The transfer of overdraft debt to other lines would not be mandatory and instead clients would have to agree on it, the sources said, asking for anonymity because the discussions are not public.
The central bank and bank lobbying group Febraban said earlier on Wednesday they were discussing changes in overdraft credit, one of the most expensive credit lines in the country, with average annual interest rates higher than 300 percent.
Febraban and the central bank did not immediately respond to requests for comment.
Last year, the central bank changed rules governing revolving credit lines offered on credit cards, limiting their use to one month. After that, banks are required to transfer debts to lower-cost credit products.

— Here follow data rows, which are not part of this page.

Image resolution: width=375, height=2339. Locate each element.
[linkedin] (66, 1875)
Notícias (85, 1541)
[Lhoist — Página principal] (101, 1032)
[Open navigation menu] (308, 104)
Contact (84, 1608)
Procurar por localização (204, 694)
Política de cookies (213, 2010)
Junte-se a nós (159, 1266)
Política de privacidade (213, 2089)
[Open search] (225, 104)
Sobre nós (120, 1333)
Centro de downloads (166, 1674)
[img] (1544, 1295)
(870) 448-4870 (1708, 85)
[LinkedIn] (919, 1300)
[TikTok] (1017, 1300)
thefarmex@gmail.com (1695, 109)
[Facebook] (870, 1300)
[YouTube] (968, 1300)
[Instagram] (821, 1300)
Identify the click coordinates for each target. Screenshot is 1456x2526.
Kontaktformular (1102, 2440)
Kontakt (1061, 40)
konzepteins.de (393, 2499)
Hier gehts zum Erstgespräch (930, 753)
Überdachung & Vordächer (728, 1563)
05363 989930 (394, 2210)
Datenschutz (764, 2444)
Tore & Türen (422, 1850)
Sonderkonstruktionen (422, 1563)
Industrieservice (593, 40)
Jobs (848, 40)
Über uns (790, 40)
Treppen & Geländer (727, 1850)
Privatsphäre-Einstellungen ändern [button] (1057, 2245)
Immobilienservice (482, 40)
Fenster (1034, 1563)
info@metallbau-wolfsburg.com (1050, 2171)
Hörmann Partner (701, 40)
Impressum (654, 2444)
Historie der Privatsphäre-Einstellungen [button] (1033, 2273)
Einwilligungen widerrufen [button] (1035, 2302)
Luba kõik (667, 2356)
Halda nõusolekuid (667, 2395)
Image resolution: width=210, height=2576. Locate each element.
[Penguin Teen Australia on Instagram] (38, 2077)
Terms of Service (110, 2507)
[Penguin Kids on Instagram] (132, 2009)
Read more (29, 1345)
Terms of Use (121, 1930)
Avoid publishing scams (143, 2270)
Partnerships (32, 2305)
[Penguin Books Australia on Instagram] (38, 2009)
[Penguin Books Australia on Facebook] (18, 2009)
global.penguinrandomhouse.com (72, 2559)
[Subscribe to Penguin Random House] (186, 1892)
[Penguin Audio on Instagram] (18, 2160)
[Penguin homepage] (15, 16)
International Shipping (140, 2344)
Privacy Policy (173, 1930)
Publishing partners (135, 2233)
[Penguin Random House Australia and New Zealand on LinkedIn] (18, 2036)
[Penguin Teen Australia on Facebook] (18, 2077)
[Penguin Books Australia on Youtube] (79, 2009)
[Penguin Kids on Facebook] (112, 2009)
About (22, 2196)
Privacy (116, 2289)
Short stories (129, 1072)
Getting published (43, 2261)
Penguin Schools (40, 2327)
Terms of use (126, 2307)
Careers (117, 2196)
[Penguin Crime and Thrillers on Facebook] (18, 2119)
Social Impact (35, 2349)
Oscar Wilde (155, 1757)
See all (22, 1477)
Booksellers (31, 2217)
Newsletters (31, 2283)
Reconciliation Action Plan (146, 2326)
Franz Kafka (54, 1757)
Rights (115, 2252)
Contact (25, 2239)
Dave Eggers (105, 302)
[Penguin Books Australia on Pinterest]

In demanding clients’ agreement on overdraft transfers, banks are trying to avoid the consumer complaints they received after the credit card regulations were changed. Some clients complained of not being able to chose the new credit products to which their debts were transferred.
Banks are discussing a rule in which they would be mandated to contact clients to offer them cheaper lines once they identify a customer is using a high percentage of his overdraft credit line for a long period.
Reuters reported last June that the central bank and private lenders were discussing changes in overdraft protection.